→ EXERCISE REQUIREMENTS
Which lines in the data contain the string "pixels"? Copy each of those lines in full, and treat uppercase and lowercase as different.

→ DATA LINES
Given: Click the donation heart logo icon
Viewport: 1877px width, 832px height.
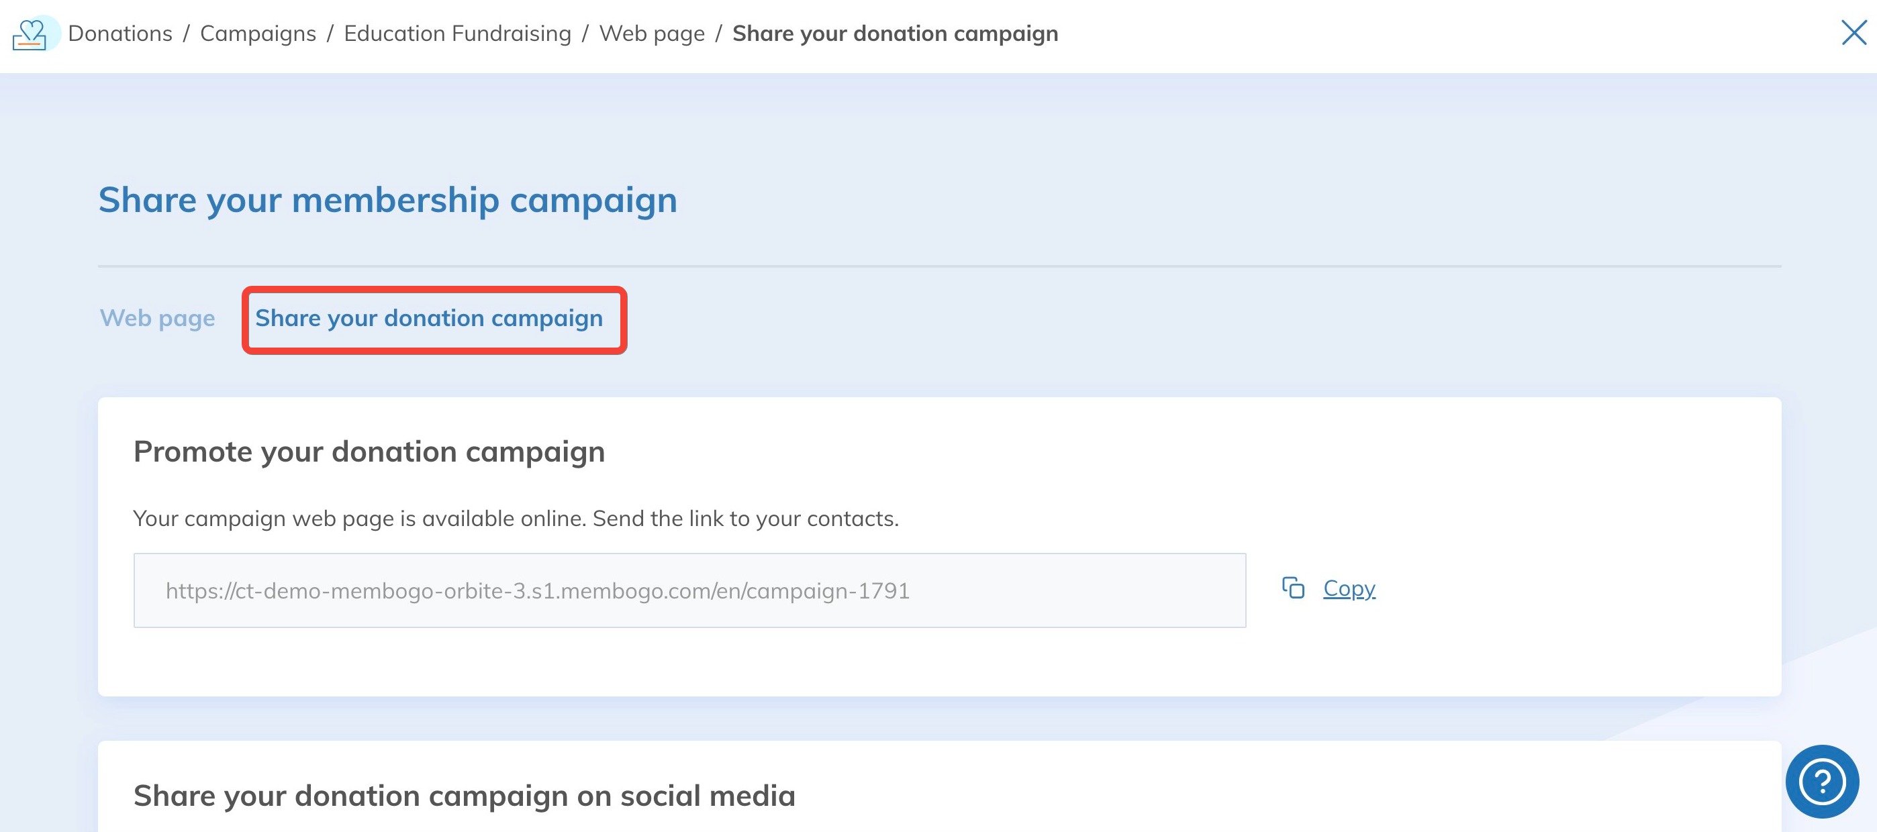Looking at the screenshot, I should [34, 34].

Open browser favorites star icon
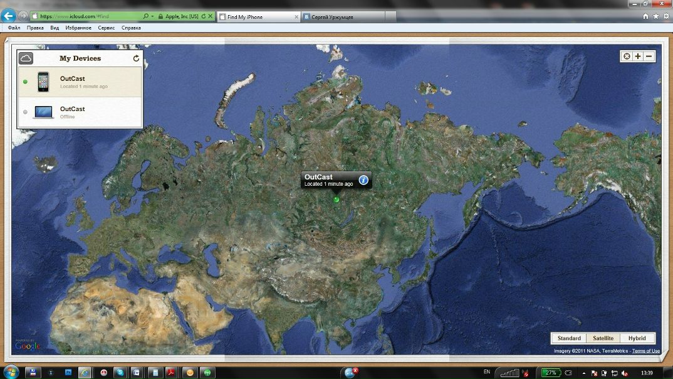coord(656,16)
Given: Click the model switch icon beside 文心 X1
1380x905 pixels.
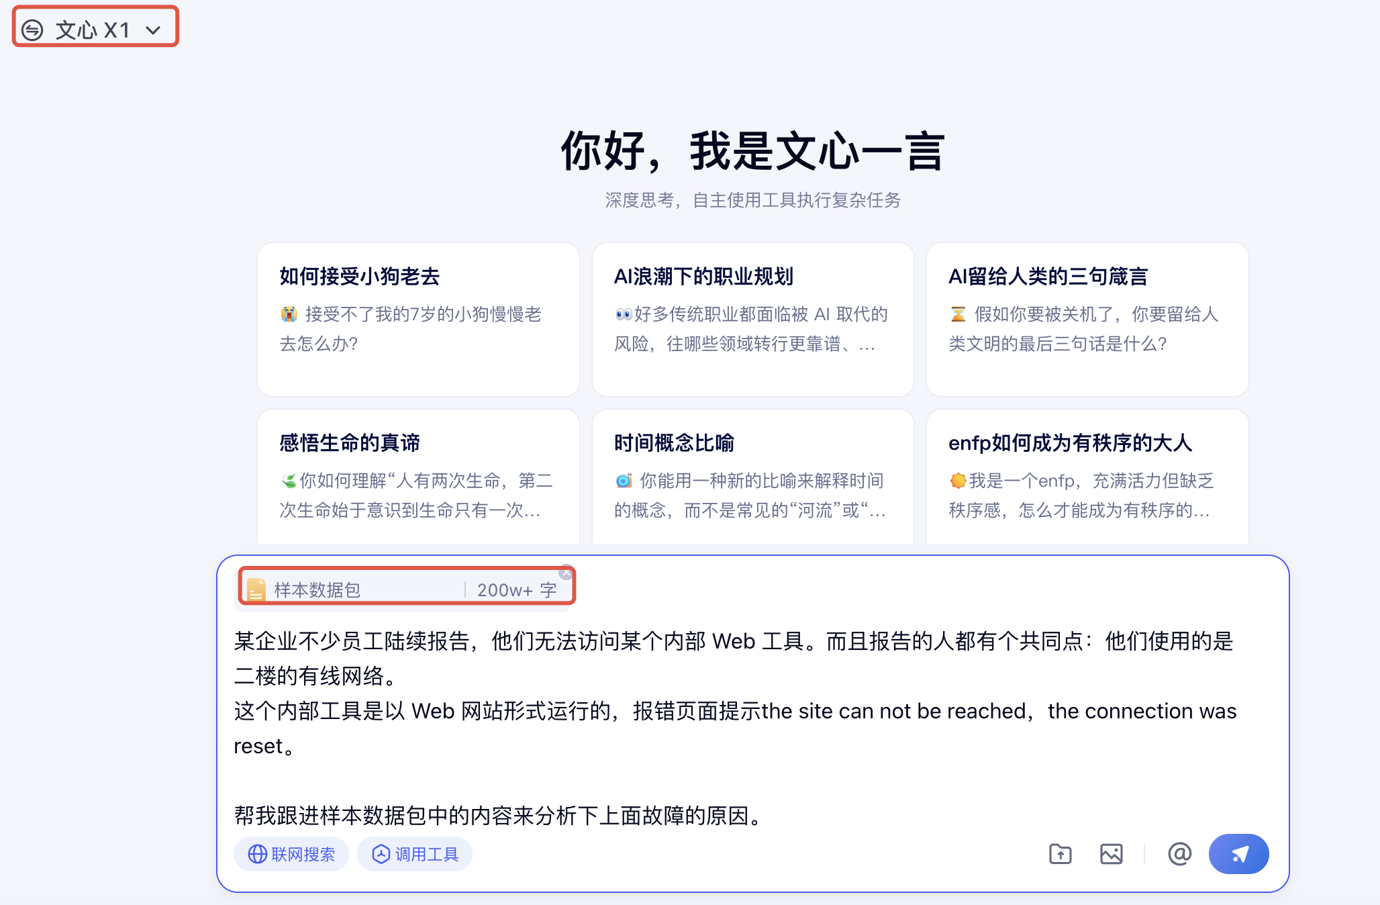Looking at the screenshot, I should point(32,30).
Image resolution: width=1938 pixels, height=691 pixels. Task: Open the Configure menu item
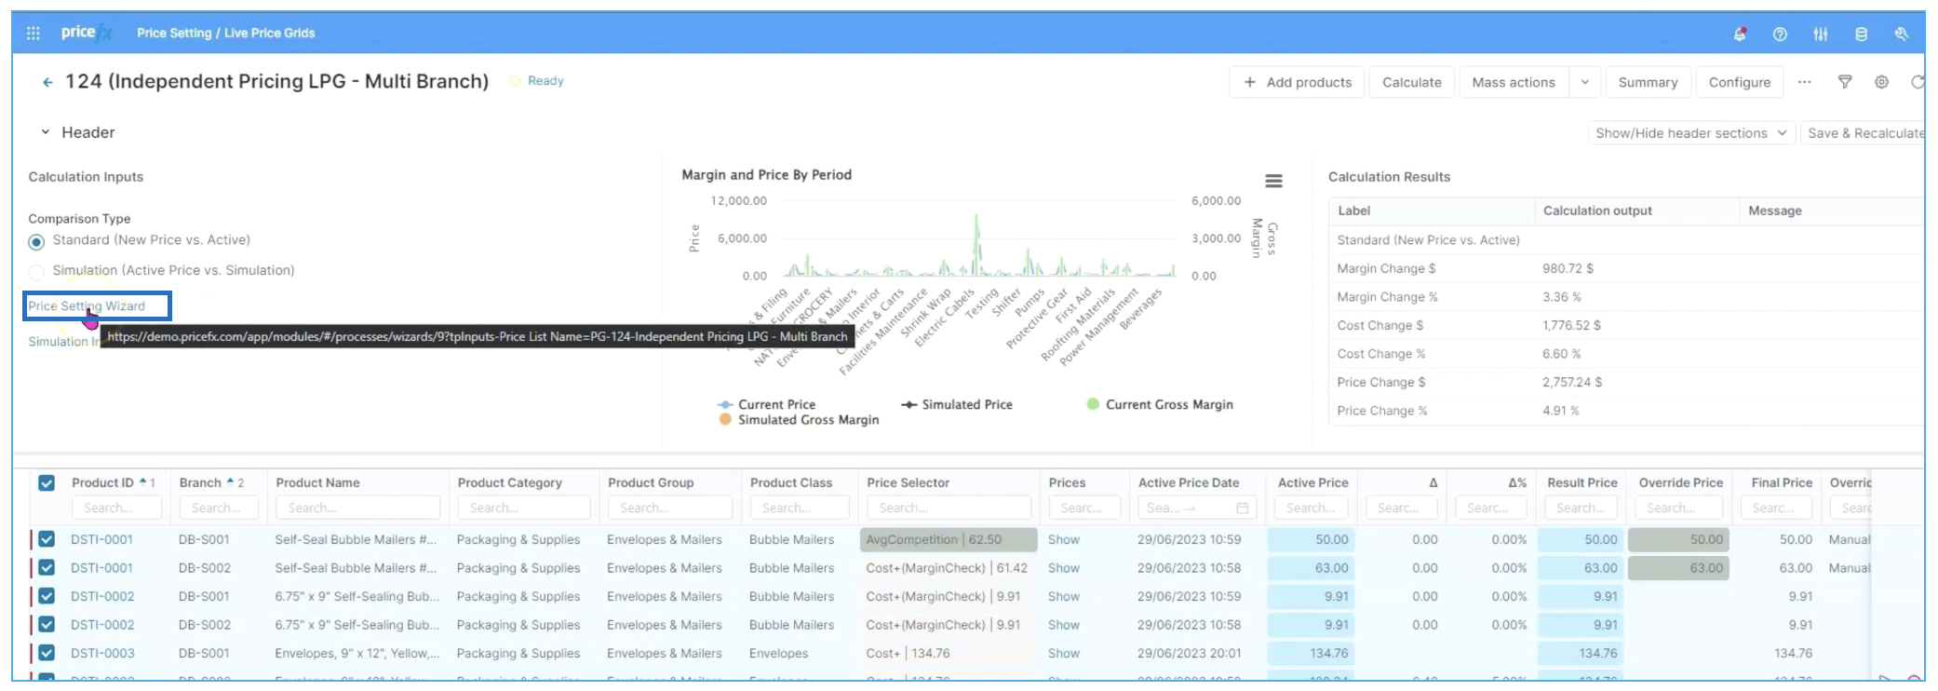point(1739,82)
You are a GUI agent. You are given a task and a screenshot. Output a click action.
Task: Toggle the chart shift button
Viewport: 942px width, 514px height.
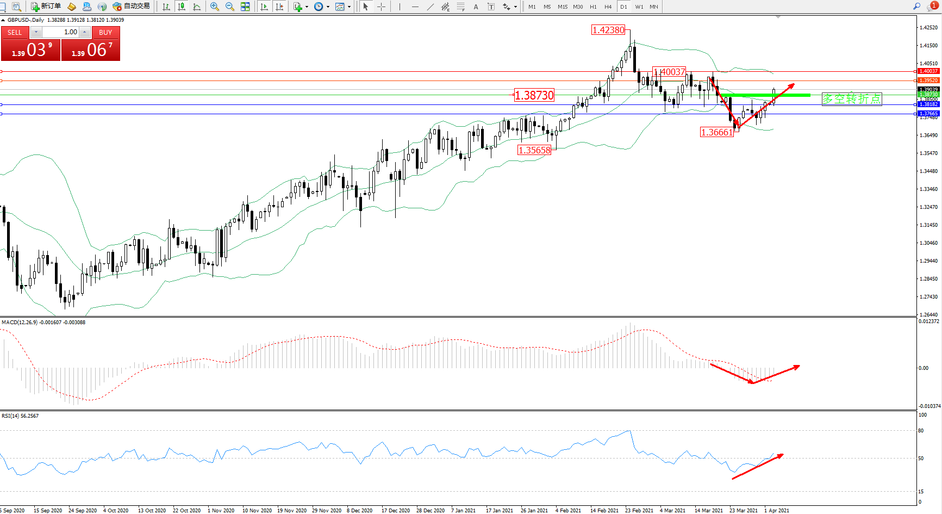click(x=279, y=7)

→ ANSWER FOR THIS EXERCISE
1380x905 pixels.
Image resolution: width=1938 pixels, height=691 pixels. Task: Open the Configure menu item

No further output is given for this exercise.